[WHAT TO WORK ON] Can you repeat the part of the source text that begins at the words "The few weeks" and stops after "during the procedure.", switching "ultrasound" to "scan"?

[SOURCE TEXT]
________

As soon as my period started we went back for round three.
After a lot of discussion we had decided it was our final round and we wanted to throw everything at it. We knew we didn’t want to be parents at any cost, and we knew that pretty soon we needed to put ‘now’ first.
Although Rich’s sperm was great we opted for ICSI – where they inject an individual sperm into each egg.
The few weeks leading up to trigger were harder than the first two rounds – I felt physically sick and emotionally spent – but I had to believe this round was going to be it.
The final internal ultrasound before egg retrieval showed very many follicles, plus a cyst on one of my ovaries which would need draining during the procedure.
In hindsight I should have had a general anaesthetic for this egg retrieval, but I’d been awake for the other two and if I’m honest with myself, a part of me felt I had to endure it because I failed as a woman.

Over it.
It was painful. I looked over at Rich at one point and his face was like a mirror – his concern told me I must have looked scared and like I was hurting. As I was being wheeled out of theatre I told one of the nurses I was going to throw up and so she whisked the morphine out of my port and replaced it with a shot of anti-nausea medication.
We got 21 eggs.
The following day the clinic called with an update.
19 of the 21 eggs had fertilised through ICSI.

________

[DATASET EXTRACT]
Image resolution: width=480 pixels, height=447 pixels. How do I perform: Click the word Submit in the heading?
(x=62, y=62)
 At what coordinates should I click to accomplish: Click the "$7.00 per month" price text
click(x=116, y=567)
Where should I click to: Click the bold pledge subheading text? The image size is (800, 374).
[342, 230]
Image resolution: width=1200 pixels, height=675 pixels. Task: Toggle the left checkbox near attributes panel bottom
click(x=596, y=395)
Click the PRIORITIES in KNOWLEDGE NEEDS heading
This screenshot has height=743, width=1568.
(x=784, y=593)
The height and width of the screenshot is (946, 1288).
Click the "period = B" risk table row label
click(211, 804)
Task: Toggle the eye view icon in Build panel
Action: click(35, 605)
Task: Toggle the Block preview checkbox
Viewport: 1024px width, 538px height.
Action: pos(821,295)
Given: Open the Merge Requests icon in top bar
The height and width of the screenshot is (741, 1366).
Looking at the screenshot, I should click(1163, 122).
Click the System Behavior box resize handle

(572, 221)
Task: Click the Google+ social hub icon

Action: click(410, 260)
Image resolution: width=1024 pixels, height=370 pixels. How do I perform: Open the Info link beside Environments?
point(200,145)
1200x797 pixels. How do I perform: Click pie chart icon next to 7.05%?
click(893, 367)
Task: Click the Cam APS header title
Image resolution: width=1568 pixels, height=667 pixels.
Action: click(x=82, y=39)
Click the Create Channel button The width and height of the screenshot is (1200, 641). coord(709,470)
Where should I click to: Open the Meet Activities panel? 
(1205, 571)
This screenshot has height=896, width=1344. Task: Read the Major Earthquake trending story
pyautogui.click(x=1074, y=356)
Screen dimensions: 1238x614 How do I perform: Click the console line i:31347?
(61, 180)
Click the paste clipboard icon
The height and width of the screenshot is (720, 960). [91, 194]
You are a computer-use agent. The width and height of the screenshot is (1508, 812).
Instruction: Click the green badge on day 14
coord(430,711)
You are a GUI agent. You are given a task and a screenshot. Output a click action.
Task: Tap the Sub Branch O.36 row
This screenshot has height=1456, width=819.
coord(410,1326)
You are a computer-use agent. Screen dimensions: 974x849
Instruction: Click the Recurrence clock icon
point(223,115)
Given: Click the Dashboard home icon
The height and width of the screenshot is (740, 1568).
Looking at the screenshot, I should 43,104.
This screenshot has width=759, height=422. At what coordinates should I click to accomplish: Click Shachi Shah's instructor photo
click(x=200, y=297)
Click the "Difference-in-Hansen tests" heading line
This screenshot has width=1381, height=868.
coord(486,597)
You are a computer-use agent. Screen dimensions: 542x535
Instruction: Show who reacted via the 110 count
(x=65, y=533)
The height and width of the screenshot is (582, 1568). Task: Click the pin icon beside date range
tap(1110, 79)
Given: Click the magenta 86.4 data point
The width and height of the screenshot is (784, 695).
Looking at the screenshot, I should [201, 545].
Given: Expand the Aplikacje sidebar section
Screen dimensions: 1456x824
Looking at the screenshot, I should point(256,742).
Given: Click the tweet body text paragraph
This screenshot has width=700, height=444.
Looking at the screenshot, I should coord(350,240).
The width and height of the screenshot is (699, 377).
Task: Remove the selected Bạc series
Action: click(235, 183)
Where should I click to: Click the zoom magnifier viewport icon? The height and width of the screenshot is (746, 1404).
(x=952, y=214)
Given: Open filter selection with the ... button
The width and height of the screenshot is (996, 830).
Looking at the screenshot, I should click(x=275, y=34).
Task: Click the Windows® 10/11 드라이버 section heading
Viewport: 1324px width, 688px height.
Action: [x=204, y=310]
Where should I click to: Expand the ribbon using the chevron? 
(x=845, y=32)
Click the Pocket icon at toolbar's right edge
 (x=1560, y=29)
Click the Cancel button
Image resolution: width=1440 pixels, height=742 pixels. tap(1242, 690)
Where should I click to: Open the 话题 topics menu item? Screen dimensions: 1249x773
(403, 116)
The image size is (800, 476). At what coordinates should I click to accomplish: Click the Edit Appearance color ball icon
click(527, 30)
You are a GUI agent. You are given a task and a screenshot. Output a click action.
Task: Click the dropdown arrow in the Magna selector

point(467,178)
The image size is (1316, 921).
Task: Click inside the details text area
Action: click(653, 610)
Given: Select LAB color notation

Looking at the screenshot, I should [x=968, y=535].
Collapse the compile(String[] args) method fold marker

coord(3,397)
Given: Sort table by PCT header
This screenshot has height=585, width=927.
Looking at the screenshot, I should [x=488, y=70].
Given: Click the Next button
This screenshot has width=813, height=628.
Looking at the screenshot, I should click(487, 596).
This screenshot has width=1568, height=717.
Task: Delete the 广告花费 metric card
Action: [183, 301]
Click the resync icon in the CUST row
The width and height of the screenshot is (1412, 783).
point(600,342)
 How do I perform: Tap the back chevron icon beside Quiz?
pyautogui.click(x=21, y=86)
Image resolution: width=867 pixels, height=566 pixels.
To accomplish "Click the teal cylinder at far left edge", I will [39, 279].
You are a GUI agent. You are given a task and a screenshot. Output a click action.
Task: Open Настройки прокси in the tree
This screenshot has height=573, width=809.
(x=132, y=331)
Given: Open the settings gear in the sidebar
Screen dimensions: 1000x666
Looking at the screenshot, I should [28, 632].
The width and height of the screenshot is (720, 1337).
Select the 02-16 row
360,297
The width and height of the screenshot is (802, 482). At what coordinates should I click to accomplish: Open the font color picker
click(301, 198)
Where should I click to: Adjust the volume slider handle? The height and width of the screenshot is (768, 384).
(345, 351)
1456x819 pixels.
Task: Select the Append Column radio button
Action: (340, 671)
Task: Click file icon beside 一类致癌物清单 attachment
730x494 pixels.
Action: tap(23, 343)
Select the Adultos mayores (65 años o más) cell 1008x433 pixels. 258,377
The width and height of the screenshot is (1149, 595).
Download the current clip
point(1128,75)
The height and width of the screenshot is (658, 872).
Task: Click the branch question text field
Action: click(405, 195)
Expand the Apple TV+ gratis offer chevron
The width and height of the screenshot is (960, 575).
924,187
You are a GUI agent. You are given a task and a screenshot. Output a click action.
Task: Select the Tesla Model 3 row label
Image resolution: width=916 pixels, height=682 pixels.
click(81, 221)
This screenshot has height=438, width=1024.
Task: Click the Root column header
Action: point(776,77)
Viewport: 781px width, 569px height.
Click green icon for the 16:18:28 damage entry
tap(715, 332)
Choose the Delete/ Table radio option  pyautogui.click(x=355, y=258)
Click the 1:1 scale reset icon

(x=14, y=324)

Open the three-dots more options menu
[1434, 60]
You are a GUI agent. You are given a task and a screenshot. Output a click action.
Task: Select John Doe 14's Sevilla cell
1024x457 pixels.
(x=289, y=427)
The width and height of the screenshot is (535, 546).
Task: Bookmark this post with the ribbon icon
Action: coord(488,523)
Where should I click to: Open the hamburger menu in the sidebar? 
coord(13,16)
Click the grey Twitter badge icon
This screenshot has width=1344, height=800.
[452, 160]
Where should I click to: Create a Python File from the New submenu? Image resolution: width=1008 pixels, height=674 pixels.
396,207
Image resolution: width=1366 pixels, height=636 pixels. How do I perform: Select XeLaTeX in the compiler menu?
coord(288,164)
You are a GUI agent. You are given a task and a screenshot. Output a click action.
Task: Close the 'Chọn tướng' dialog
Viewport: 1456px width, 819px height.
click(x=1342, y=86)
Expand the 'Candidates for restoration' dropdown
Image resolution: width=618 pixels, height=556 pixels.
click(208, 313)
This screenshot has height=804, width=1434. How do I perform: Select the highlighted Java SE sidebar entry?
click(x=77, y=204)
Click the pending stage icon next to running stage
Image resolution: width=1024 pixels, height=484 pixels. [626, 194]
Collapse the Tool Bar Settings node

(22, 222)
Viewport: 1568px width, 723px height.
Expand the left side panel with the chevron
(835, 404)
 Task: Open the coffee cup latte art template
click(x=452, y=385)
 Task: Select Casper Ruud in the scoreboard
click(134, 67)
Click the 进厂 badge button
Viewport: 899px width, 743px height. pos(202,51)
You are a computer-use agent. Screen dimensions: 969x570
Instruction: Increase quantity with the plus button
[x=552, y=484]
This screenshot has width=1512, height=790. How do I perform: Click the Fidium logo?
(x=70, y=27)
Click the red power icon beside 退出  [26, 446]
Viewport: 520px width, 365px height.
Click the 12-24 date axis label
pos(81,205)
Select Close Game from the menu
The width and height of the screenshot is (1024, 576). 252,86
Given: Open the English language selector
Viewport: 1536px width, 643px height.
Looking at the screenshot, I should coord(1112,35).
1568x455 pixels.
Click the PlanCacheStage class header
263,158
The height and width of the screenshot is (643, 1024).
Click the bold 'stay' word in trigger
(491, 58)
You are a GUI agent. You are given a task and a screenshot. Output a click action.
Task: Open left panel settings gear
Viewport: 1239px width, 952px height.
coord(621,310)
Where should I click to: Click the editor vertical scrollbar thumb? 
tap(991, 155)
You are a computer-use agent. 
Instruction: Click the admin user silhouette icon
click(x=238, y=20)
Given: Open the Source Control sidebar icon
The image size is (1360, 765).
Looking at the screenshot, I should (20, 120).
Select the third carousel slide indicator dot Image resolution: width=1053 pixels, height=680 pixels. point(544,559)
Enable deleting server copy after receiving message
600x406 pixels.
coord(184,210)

________

[ANSWER SECTION]
The few weeks leading up to trigger were harder than the first two rounds – I felt physically sick and emotionally spent – but I had to believe this round was going to be it.
The final internal scan before egg retrieval showed very many follicles, plus a cyst on one of my ovaries which would need draining during the procedure.